## DATA EXTRACT:
— begin —

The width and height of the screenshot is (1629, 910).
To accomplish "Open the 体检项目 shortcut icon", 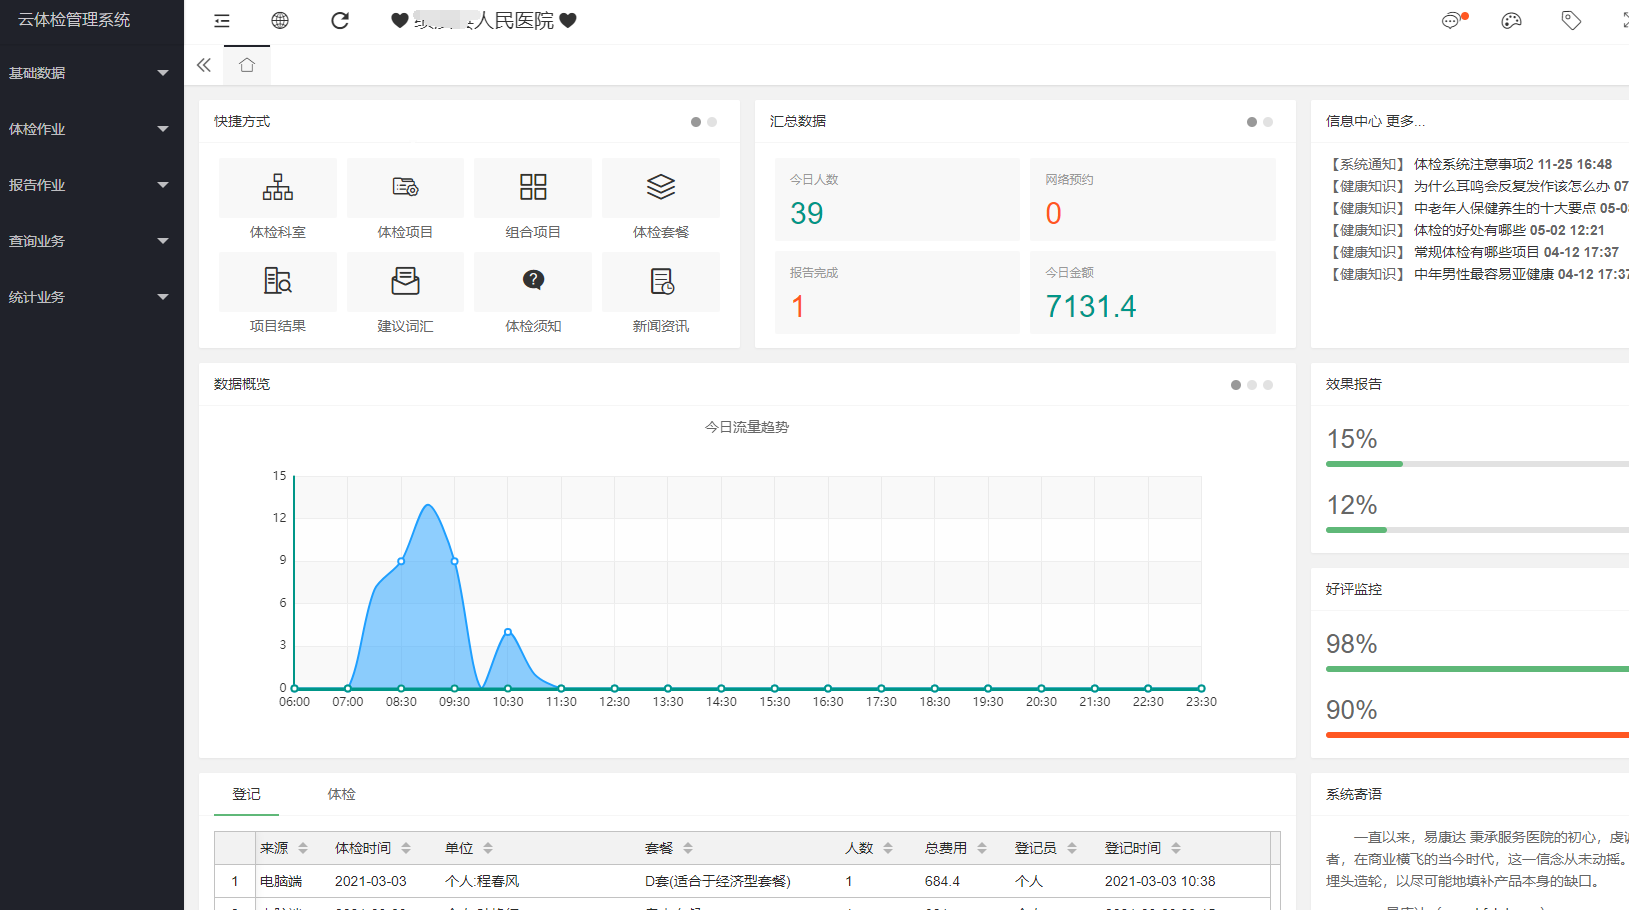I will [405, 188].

— end —
— begin —

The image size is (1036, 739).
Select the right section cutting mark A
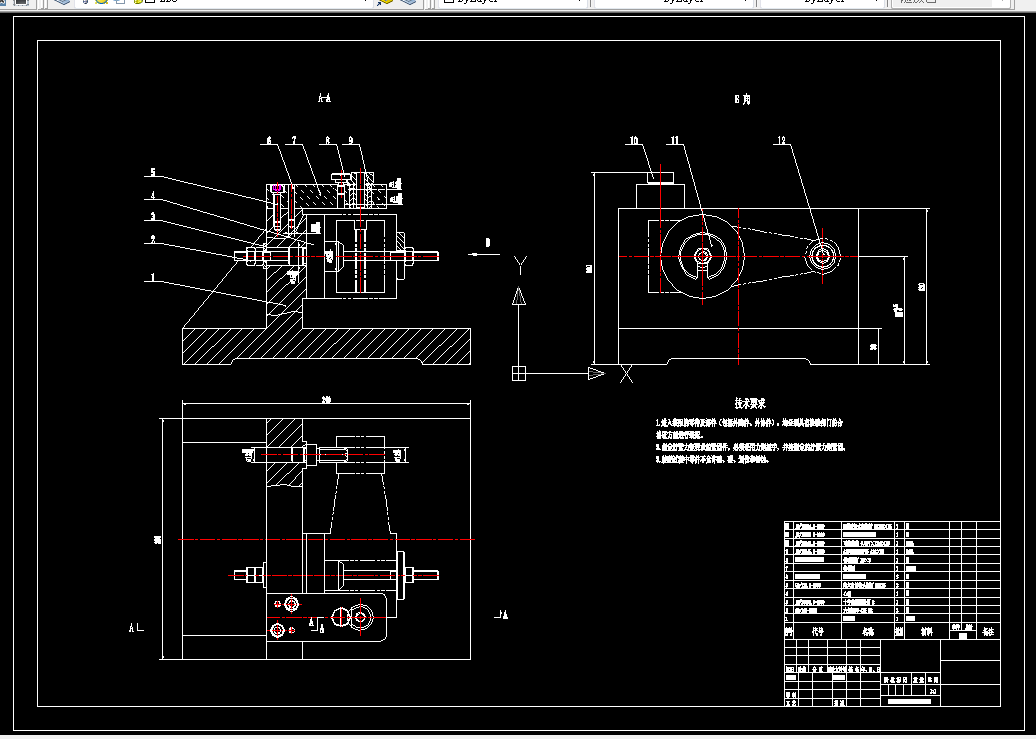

— end —
— begin —

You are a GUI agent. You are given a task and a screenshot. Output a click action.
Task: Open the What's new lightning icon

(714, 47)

— end —

## INSTRUCTIONS TO FOLLOW:
Take everything from the row containing "The image size is (1036, 739)." down to the row containing "Select the right section cutting mark A", and write those rows again with "right" swapped for "left" and nothing else changed.

## WRITTEN RESPONSE:
The image size is (1036, 739).
Select the left section cutting mark A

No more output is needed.